• [Text for analysis]
This is a follow up to my previous article, “I Did NOT Marry The Girl Of My Dreams“. If you haven’t read it, go ahead.
I was out to lunch with a friend of mine who is living with his current girlfriend and he mentioned to me how he didn’t think they were going to make it to marriage because, “they weren’t on the same page.”
And since this is such a cliched phrase, I wanted to know more. So I asked him to describe in what ways he and his partner were “off”. He went on to describe that they just wanted different things. You see, she had been married before when she was younger and had missed out on a lot of the “young stupid stuff”. But my buddy had been single for a while and he’d already gotten a lot of that young and stupid stuff out of his system. And he was ready to settle down and start a family. And he wasn’t sure she was.
So, like any good friend will do, I told him he was being a dumbass and that it didn’t matter.
He was taken aback and I continued to press him. I asked him if he wanted to be with her. I asked if he could see his future with her. I wanted to know if he was happier with her than without her.
And he answered yes to all of these questions.
So I then asked him why he was letting his garbage get in the way of his happiness. So often we sabotage our happiness because we’re always expecting something to go wrong. It’s human nature. And when something doesn’t go wrong, our stupid human nature seems to manufacture something to worry about and something starts going wrong… at least in our heads it does.
I then shared with him how much of an idiot I’ve been in my marriage.
Point blank I told him that my wife and I have been on different pages more times than I can count. However, the one that stood out to me was four years ago. I was just starting a business. I had a successful consulting gig going where I was a solo entrepreneur and people paid me really good money to help solve their business problems. But I wanted more. And my wife, who had seen me go through other startups implored me to keep things simple. She pointed out that we were happy, we were making more money than we needed, I was home quite a bit, and I didn’t have that much stress.

• [Questions]
A) In the relationship article, reproduce everything from "And he answered" down to "in my marriage." word for word.
B) Answer these questions using the relationship article:
(i) Who was the writer's friend living with?
(ii) What had the friend's girlfriend missed out on because she married young?
(iii) How long ago was the time of being on different pages that stood out to the writer?
C) Write the next part of the relationship article, picking up after its final sentence.
The listing after this point is not needed for anything here.

• [Dataset excerpts]
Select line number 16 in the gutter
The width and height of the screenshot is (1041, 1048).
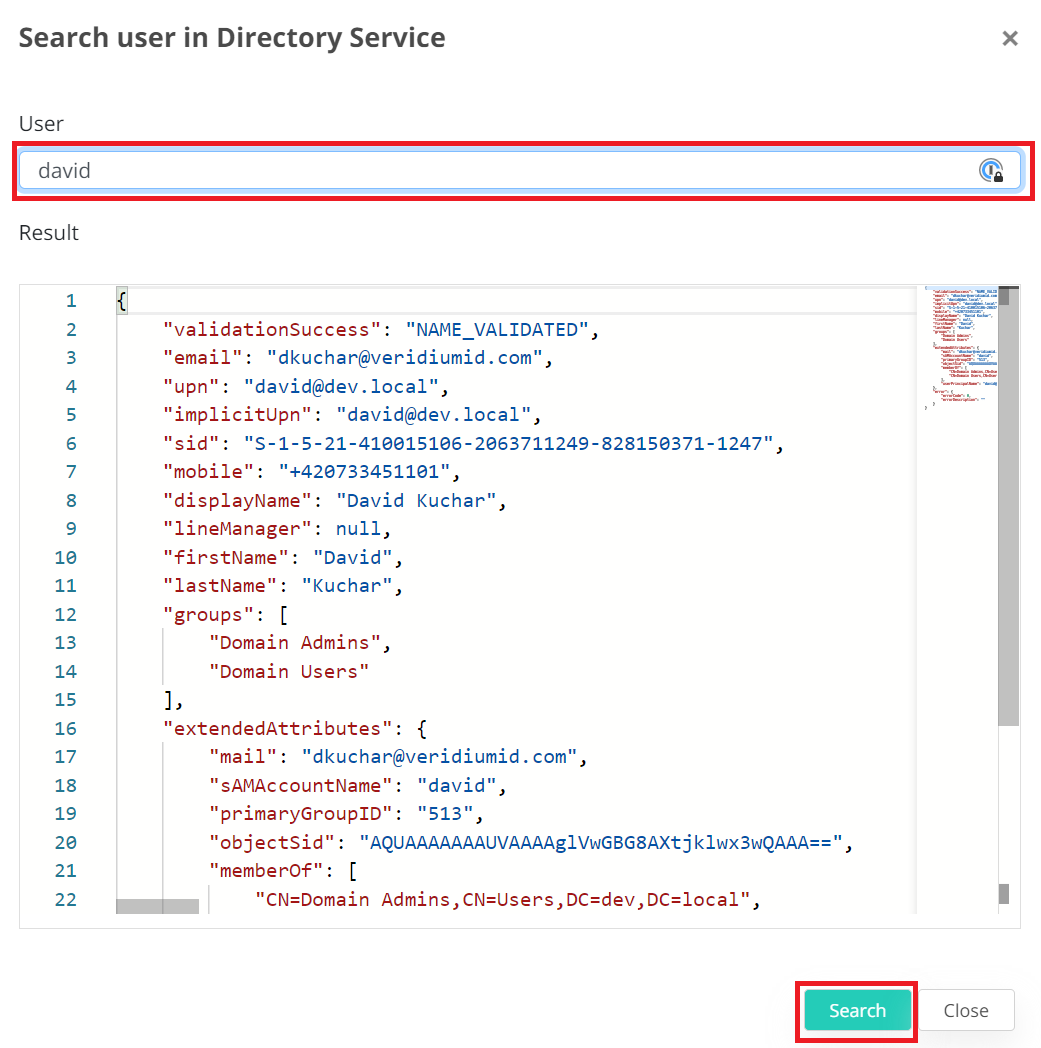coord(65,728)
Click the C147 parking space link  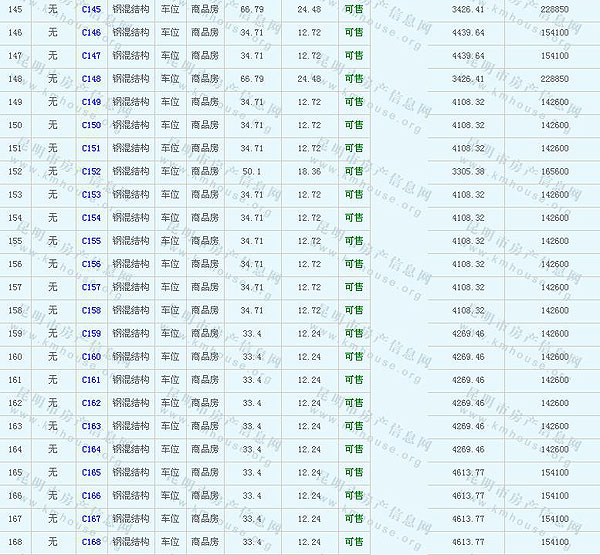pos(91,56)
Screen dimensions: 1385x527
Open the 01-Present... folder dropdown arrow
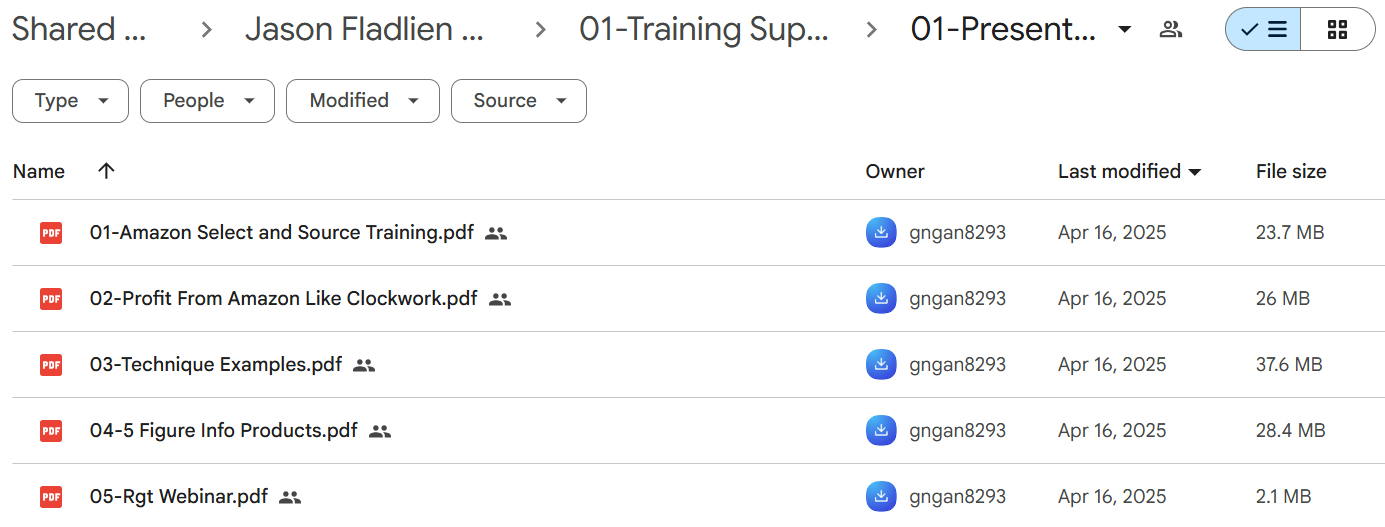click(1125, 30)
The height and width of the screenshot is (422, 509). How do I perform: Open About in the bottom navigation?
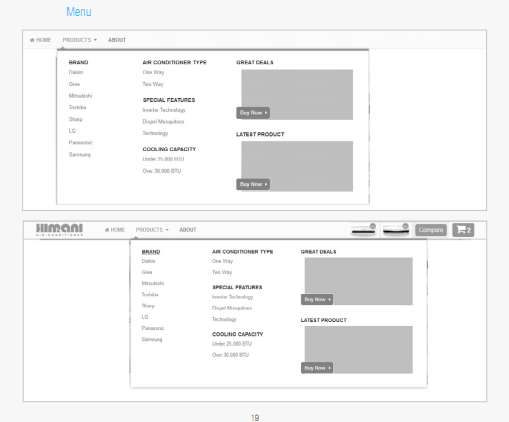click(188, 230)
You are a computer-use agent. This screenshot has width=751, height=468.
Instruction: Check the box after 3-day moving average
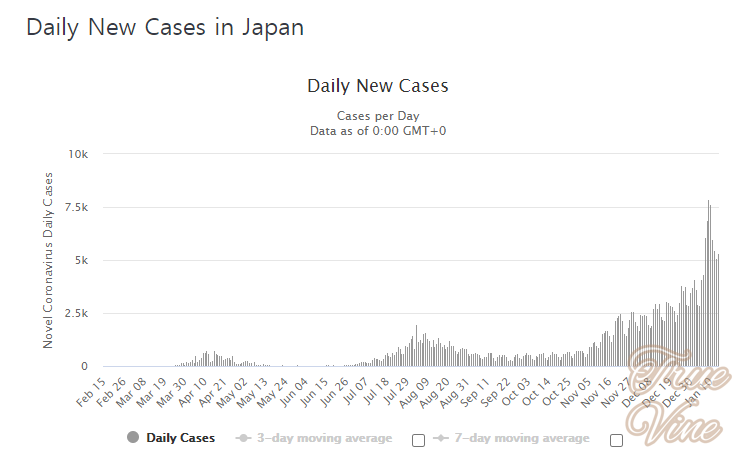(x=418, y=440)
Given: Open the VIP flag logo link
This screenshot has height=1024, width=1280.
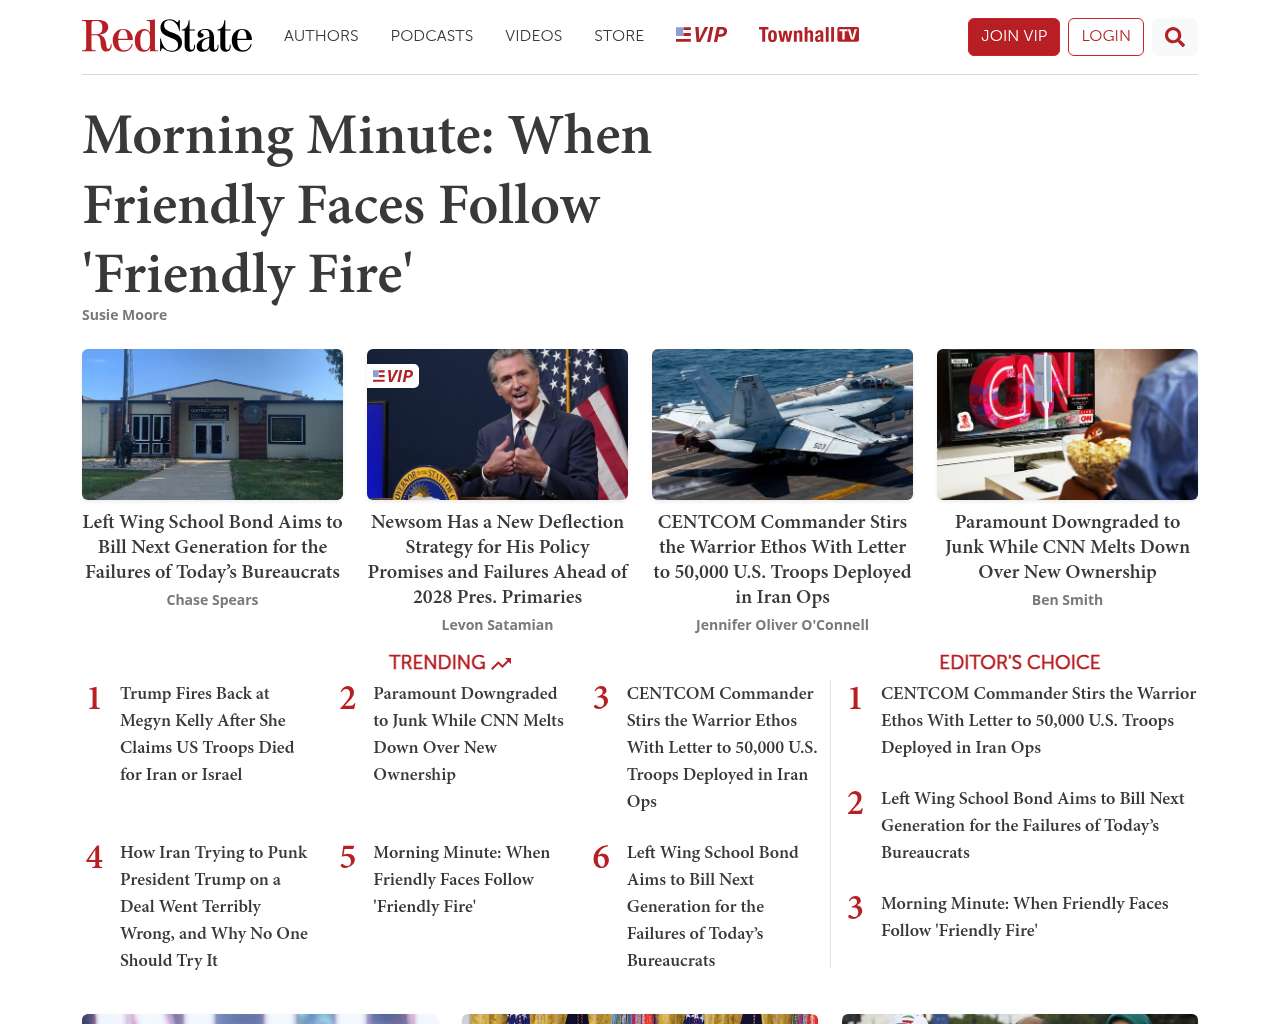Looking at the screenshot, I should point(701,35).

* * *

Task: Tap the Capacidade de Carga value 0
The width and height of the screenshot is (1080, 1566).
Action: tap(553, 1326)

--

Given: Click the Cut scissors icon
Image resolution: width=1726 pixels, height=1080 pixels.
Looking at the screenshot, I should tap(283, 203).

• [Outputs for the tasks]
A)
And he answered yes to all of these questions.
So I then asked him why he was letting his garbage get in the way of his happiness. So often we sabotage our happiness because we’re always expecting something to go wrong. It’s human nature. And when something doesn’t go wrong, our stupid human nature seems to manufacture something to worry about and something starts going wrong… at least in our heads it does.
I then shared with him how much of an idiot I’ve been in my marriage.

B)
(i) His current girlfriend.
(ii) A lot of the "young stupid stuff".
(iii) Four years ago.

C)
But to me she just couldn’t see the vision I had. I wanted to build something huge. I wanted dozens of employees that looked to me for guidance and leadership. And she was NOT on the same page as me.
And right there I could have used that as an excuse to create a perceived divide between the two of us. I could have resented her for it. But my wife is awesome. And even though she didn’t agree with me, she supported me through my crazy decision.
Fast forward four years. I grew my company to over 60 employees. We won a bunch of awards. Everything I had planned came to fruition.
And I was miserable.
The last four years were the most stressful I’ve ever experienced. I’ve been betrayed, I’ve lost money, I’ve gone into debt, I’ve started taking medications, and I became less of a father and husband because of all of those factors.
Now, for the past 9 months, I have been working on fixing my stupid decision. I’ve started to scale down my company and bring it to something I can manage happily. I’ve begun spending more time with my wife and kids, and I’ve been able to get off of the medications and get back to a good balance.
But guess what. My wife was right. She was right about everything. And being the superstar she is. She has never said, “I told you so.”
No, she has supported me, comforted me, and been my sounding board through the whole ordeal. But at any point she had the right to throw her hands up and tell me it was my mess.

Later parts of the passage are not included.